Снова молчание, на этот раз в аппарате чувствуется приближение грозы. Затем хозяин снова бросается в атаку:
— Аджюдан говорил что-то о ветеринаре…
— Молчи! — кричит она. — Неужели ты все еще не понял? На твоей собаке — клеймо. Любой ветеринар сразу сумеет определить, где она куплена. И кем. Полиция тут же выйдет на преступление в Шателе! И все полетит к чертям. Удружил, нечего сказать. Исполнитель ты, может, хороший, но по глупости побил все рекорды… Погоди! Дай подумать…

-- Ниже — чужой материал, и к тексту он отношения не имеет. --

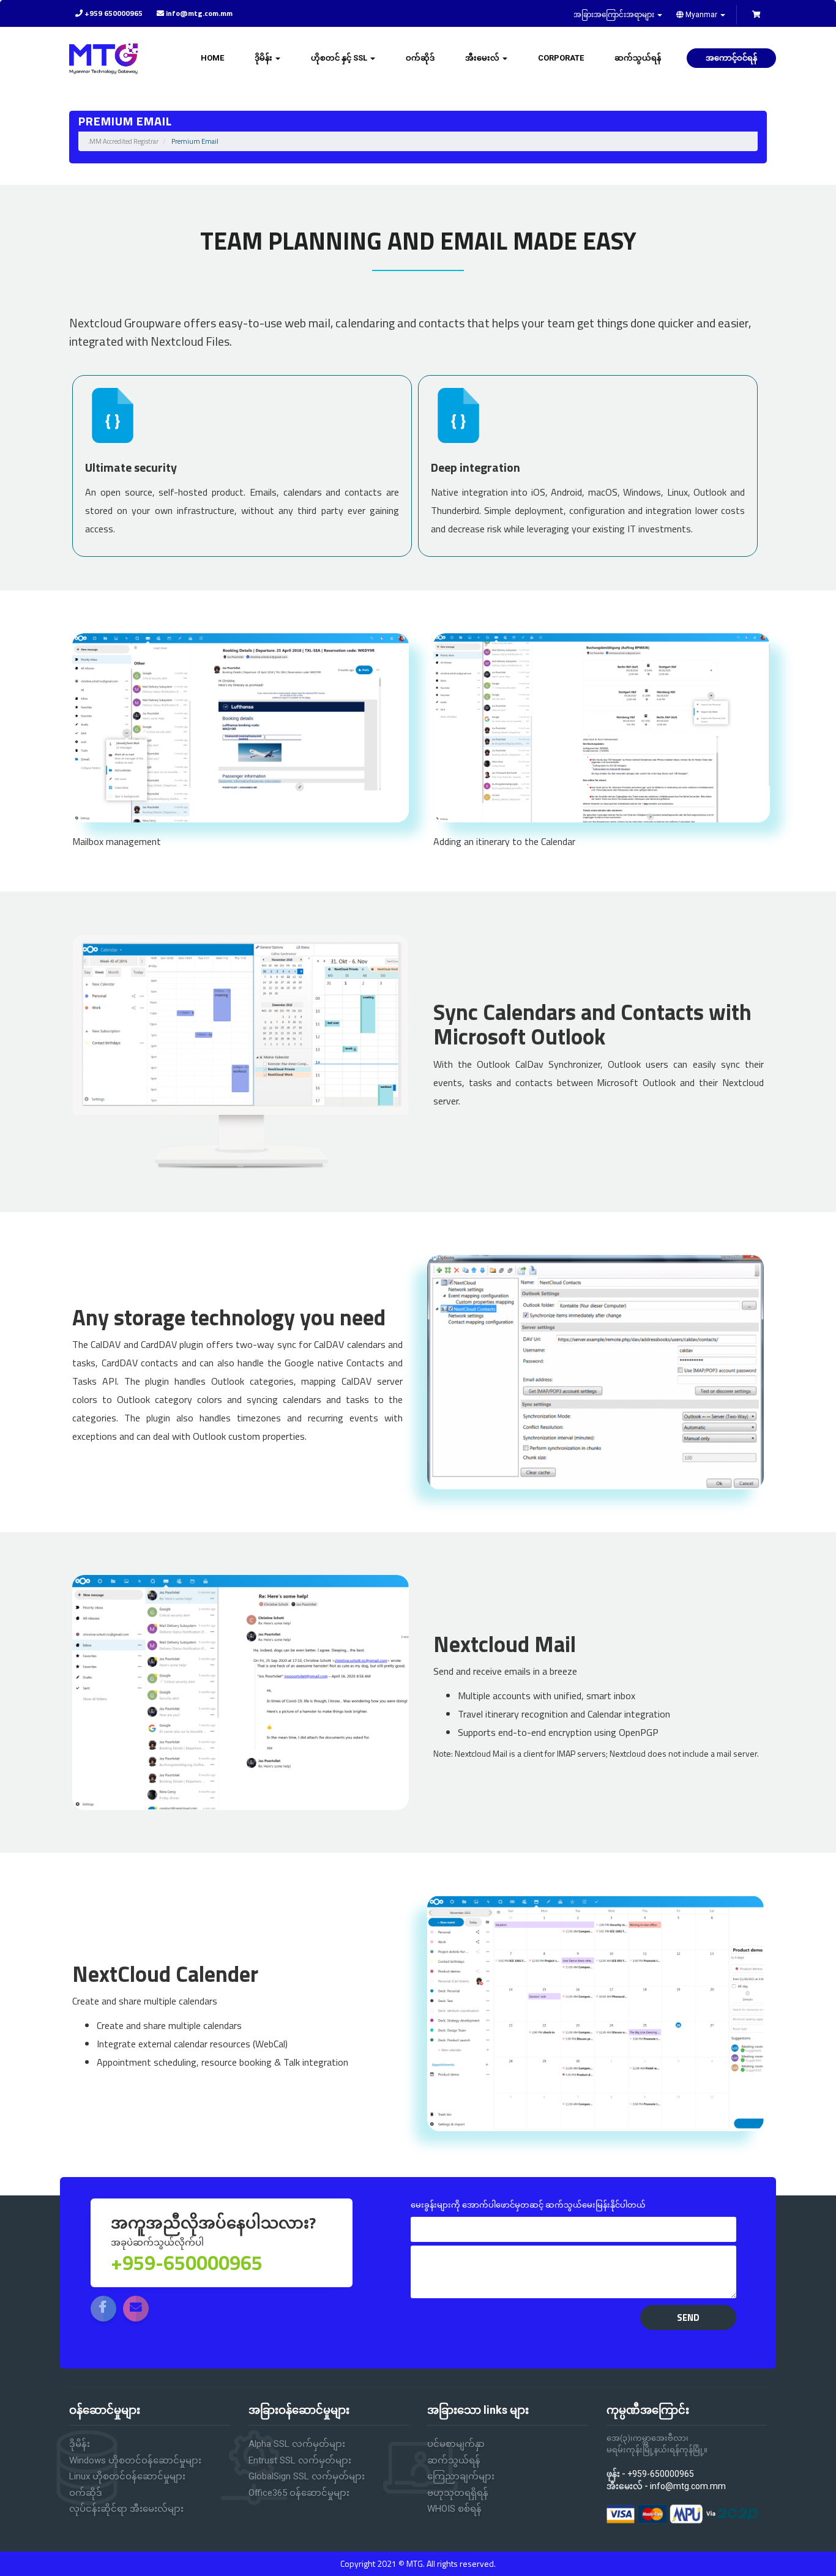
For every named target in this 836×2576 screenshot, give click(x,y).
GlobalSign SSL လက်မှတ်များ (306, 2476)
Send (688, 2317)
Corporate (561, 57)
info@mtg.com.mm (688, 2486)
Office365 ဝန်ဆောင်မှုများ (298, 2492)
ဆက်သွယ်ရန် (637, 57)
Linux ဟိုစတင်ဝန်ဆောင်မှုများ (127, 2476)
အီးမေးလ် (483, 57)
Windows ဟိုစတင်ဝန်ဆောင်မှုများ (135, 2460)
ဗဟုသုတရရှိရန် (457, 2492)
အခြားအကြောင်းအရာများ (614, 14)
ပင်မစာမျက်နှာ (456, 2443)
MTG (414, 2563)
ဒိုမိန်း (264, 57)
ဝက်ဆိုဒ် (420, 57)
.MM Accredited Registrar (123, 141)
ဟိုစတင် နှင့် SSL (340, 57)
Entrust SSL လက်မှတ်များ (299, 2460)
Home (212, 57)
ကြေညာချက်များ (461, 2476)
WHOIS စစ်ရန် (454, 2508)
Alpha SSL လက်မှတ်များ (296, 2443)
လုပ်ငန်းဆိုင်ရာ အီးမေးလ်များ (126, 2508)
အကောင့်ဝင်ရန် (731, 57)
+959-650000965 (660, 2474)
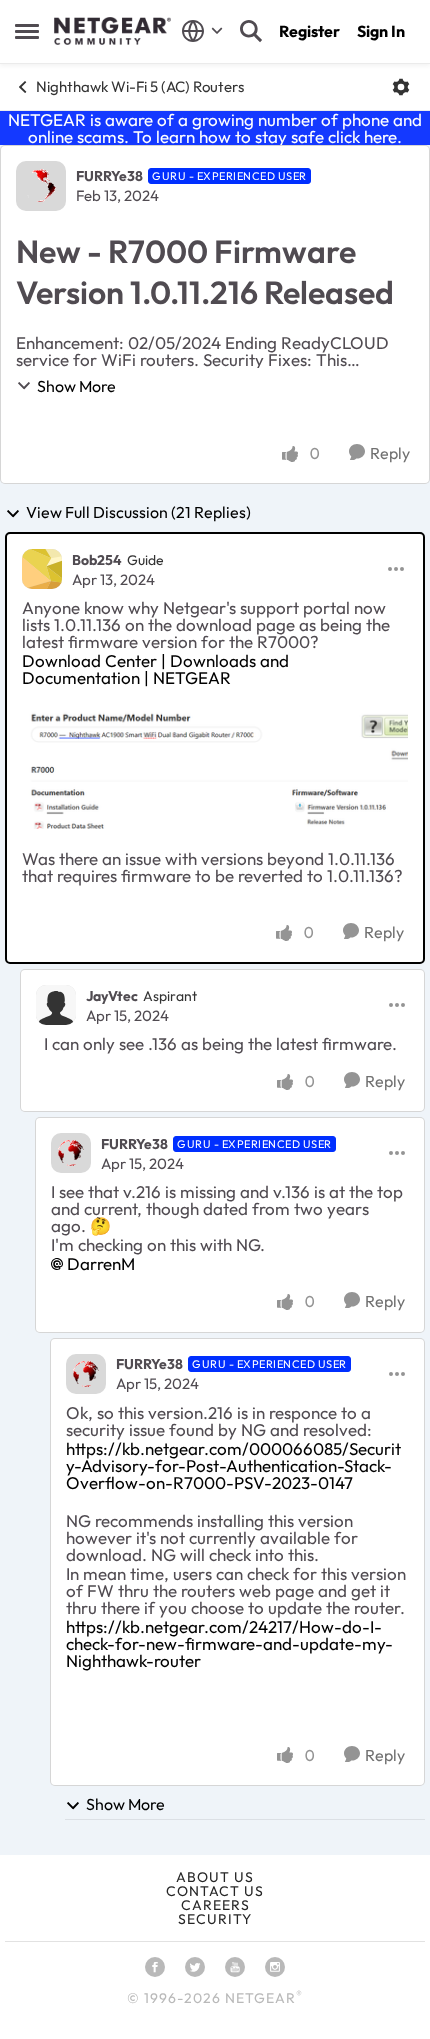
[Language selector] (202, 31)
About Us (215, 1877)
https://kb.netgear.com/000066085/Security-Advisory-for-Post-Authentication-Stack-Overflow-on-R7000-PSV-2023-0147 (233, 1465)
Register (309, 31)
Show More (76, 386)
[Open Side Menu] (27, 31)
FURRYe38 (109, 176)
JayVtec (112, 996)
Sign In (381, 31)
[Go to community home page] (112, 31)
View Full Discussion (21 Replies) (138, 513)
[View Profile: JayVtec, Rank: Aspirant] (56, 1005)
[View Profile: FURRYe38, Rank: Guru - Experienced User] (41, 186)
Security (215, 1919)
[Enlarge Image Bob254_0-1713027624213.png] (215, 768)
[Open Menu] (401, 87)
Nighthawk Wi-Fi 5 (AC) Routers (140, 86)
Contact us (215, 1891)
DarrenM (101, 1263)
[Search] (251, 31)
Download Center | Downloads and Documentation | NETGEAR (155, 669)
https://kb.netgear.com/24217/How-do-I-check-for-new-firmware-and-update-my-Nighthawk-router (229, 1643)
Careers (215, 1905)
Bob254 (97, 560)
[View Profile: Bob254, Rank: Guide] (42, 569)
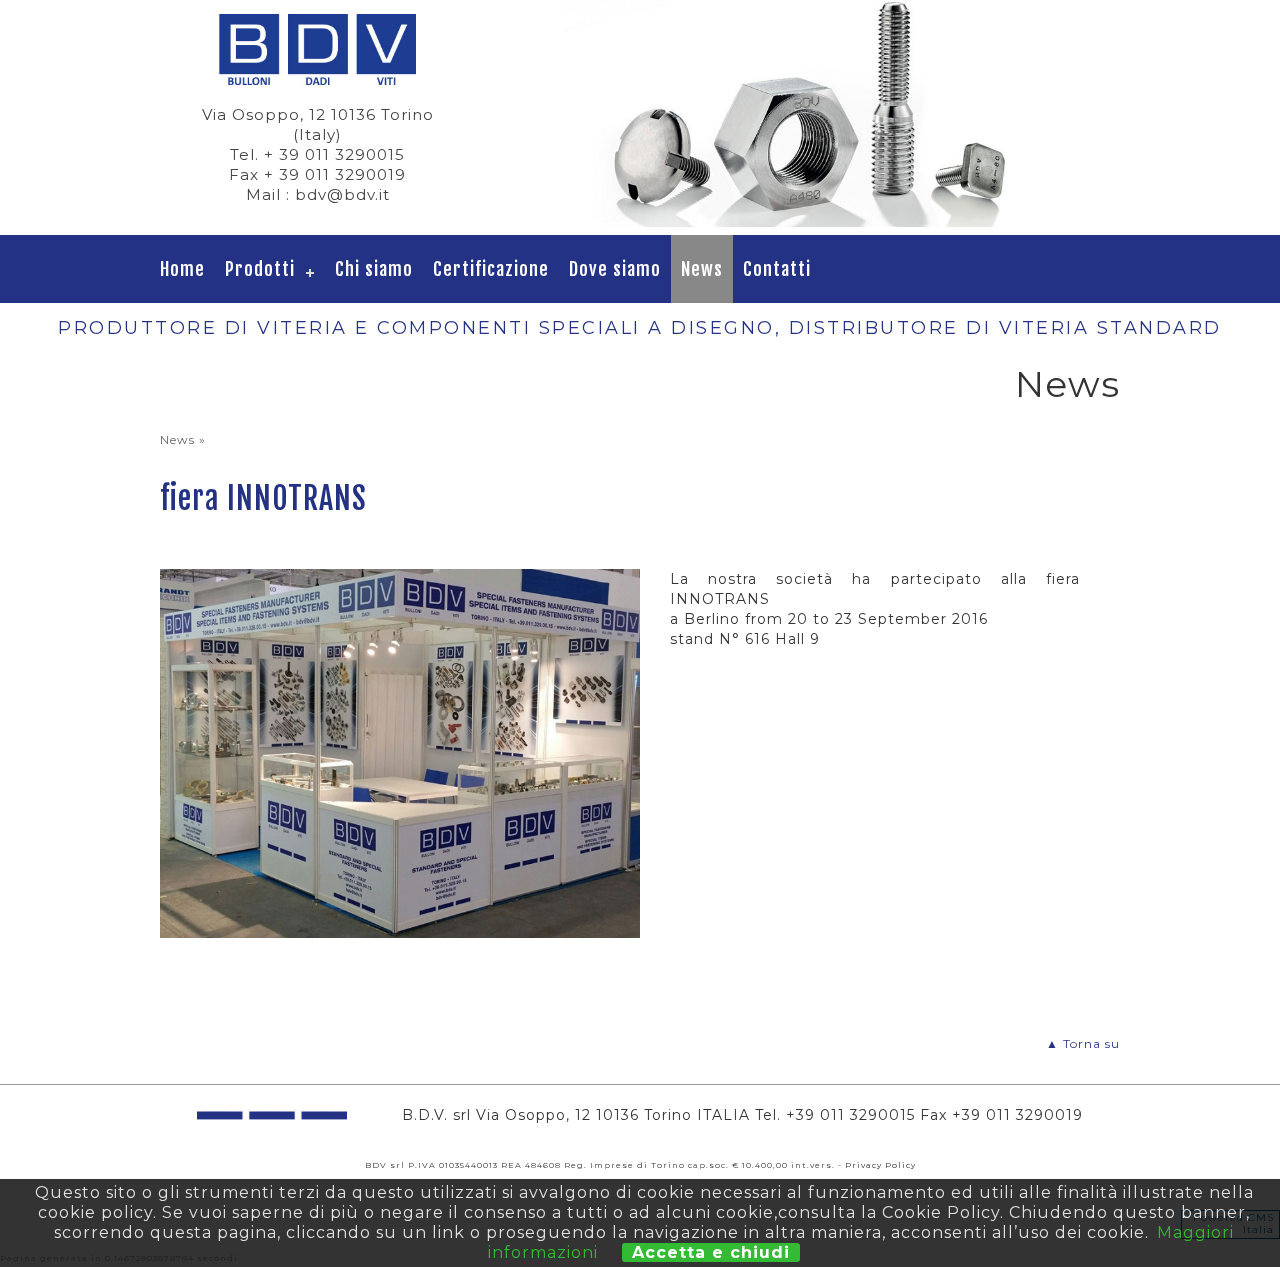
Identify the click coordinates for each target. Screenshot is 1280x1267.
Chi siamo (374, 269)
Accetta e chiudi (711, 1252)
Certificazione (491, 269)
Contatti (777, 269)
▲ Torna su (1083, 1043)
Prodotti (260, 269)
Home (182, 269)
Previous (534, 113)
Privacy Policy (880, 1165)
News (702, 269)
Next (1094, 113)
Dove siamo (615, 269)
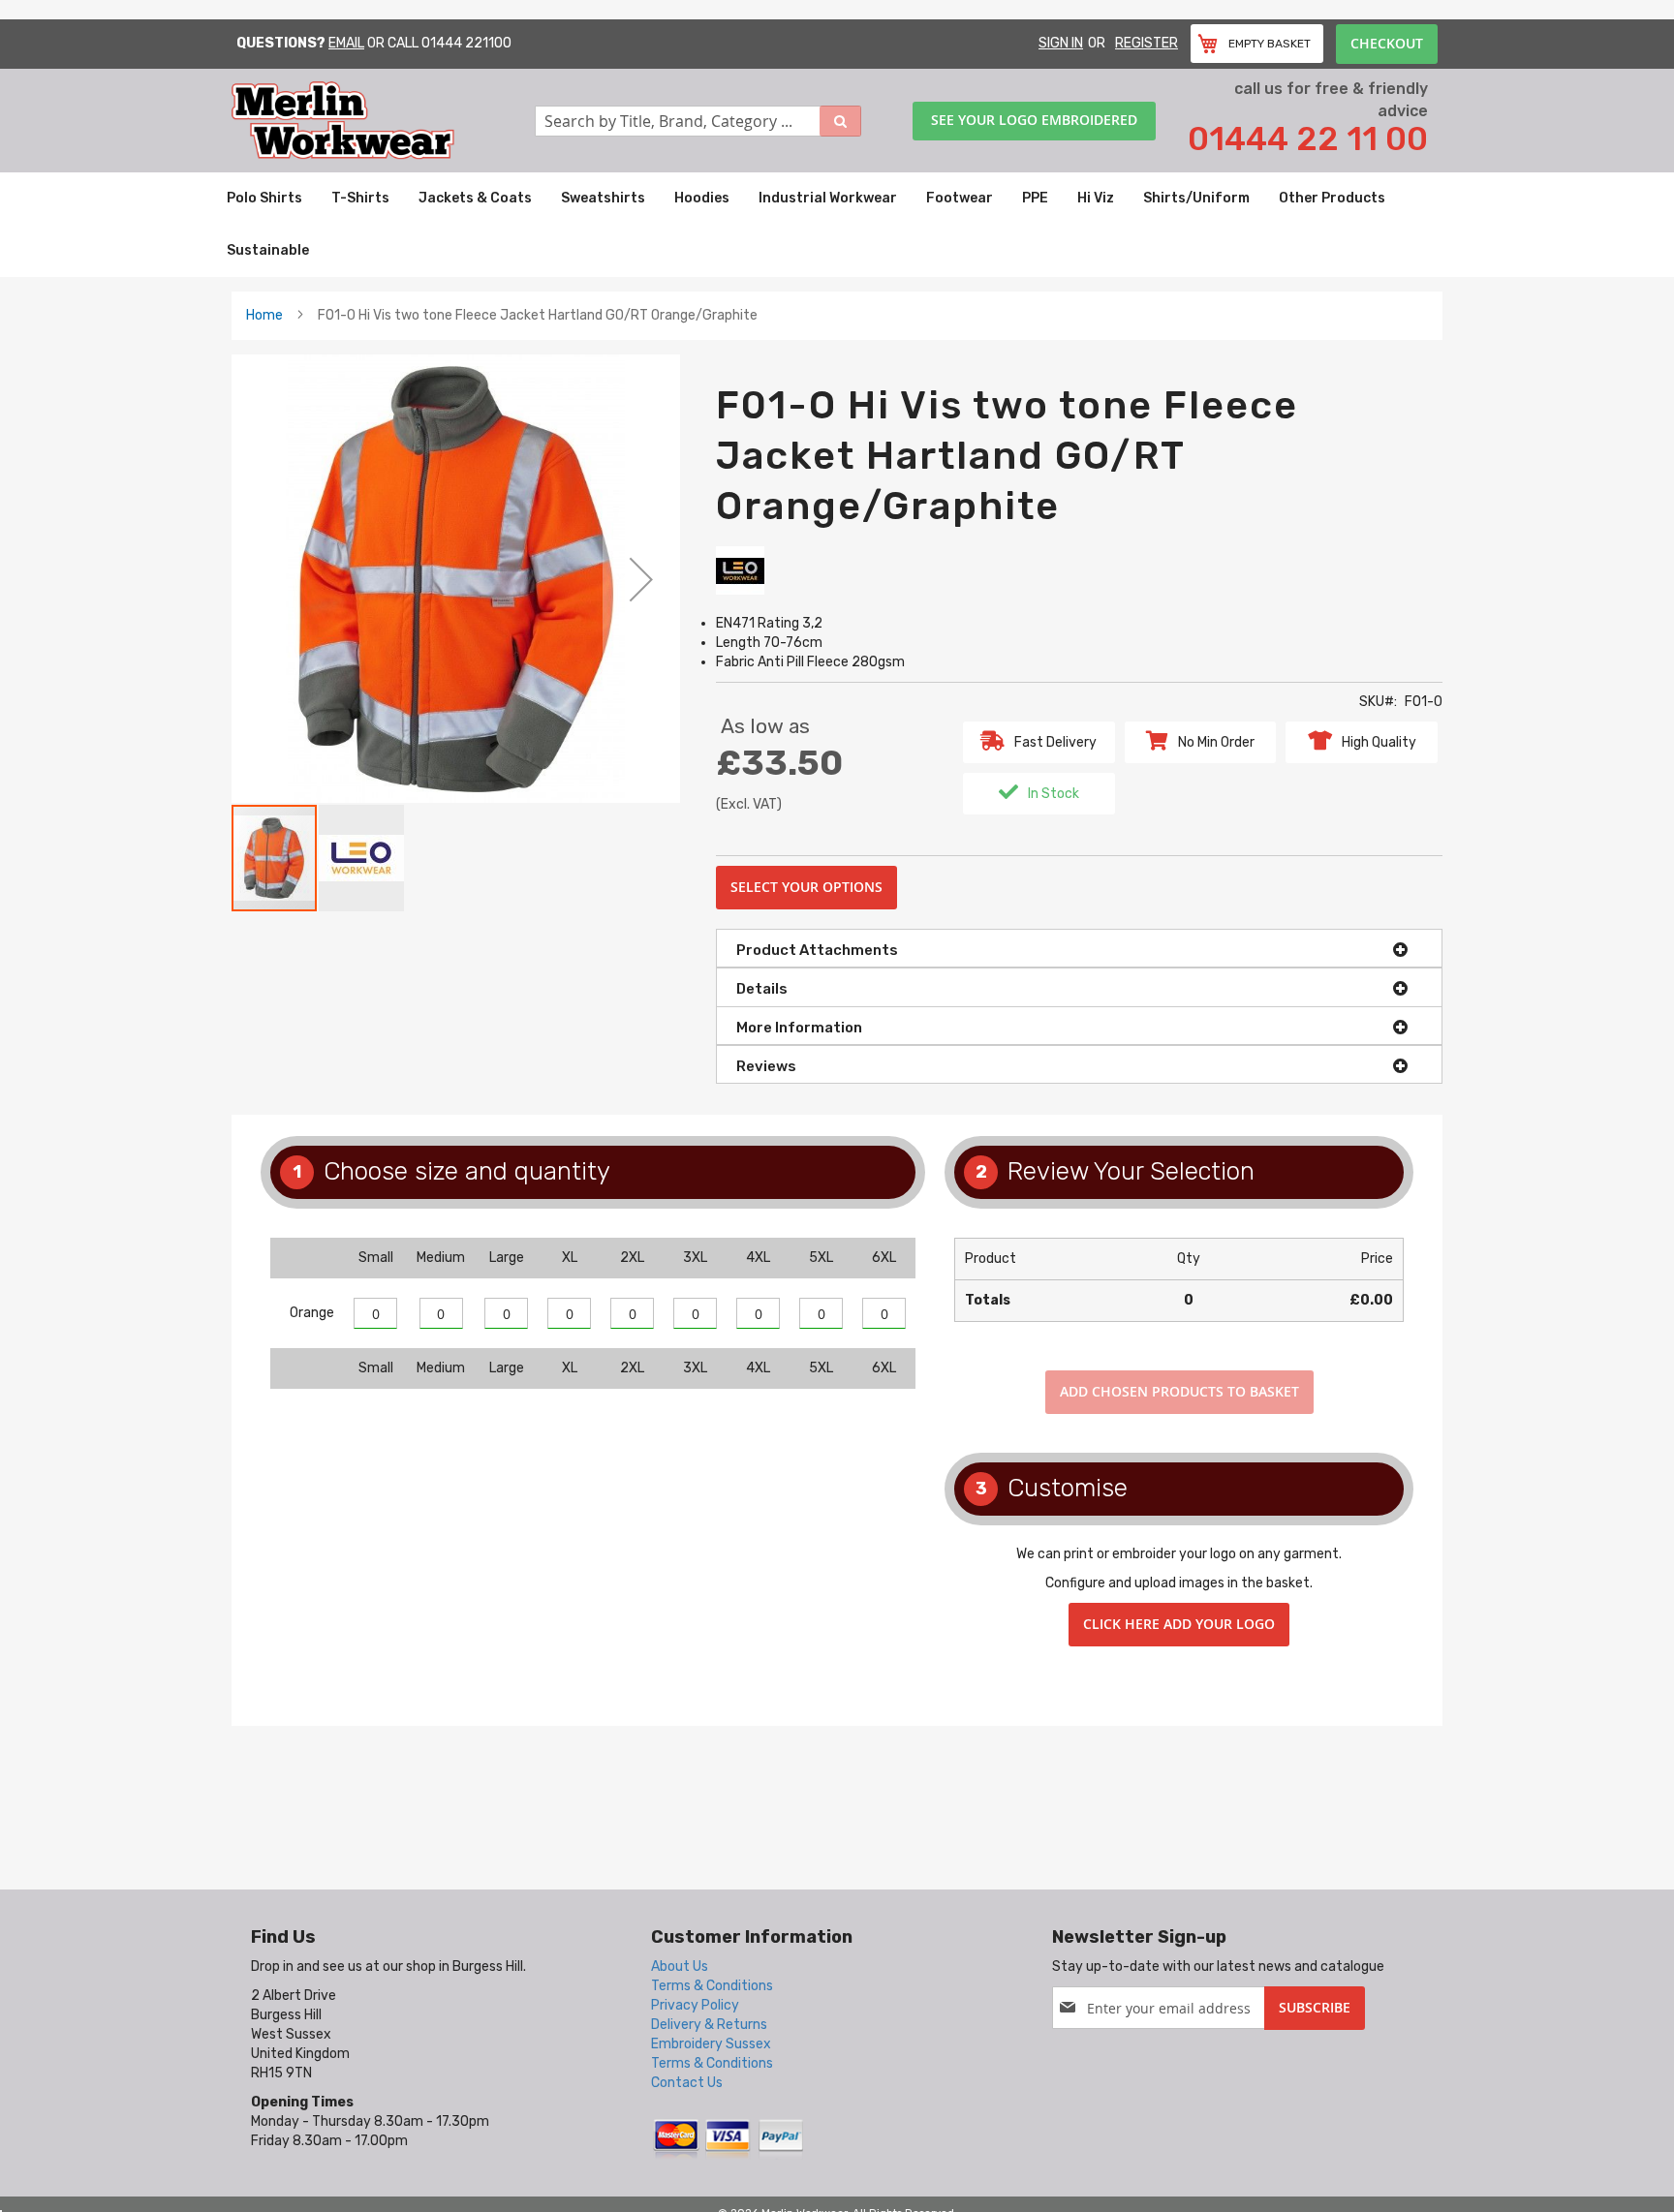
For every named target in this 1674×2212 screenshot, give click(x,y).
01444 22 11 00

Молчаливая буря в телефонной трубке. Ромул понятия не имеет, о ком говорят с таким исступлением. Он сидит здесь из чувства долга, но с удовольствием пошел бы раскопать косточку отбивной, любовно спрятанную в складке его подстилки. И вдруг снова началось. Причем тон на другом конце исключает любые возражения.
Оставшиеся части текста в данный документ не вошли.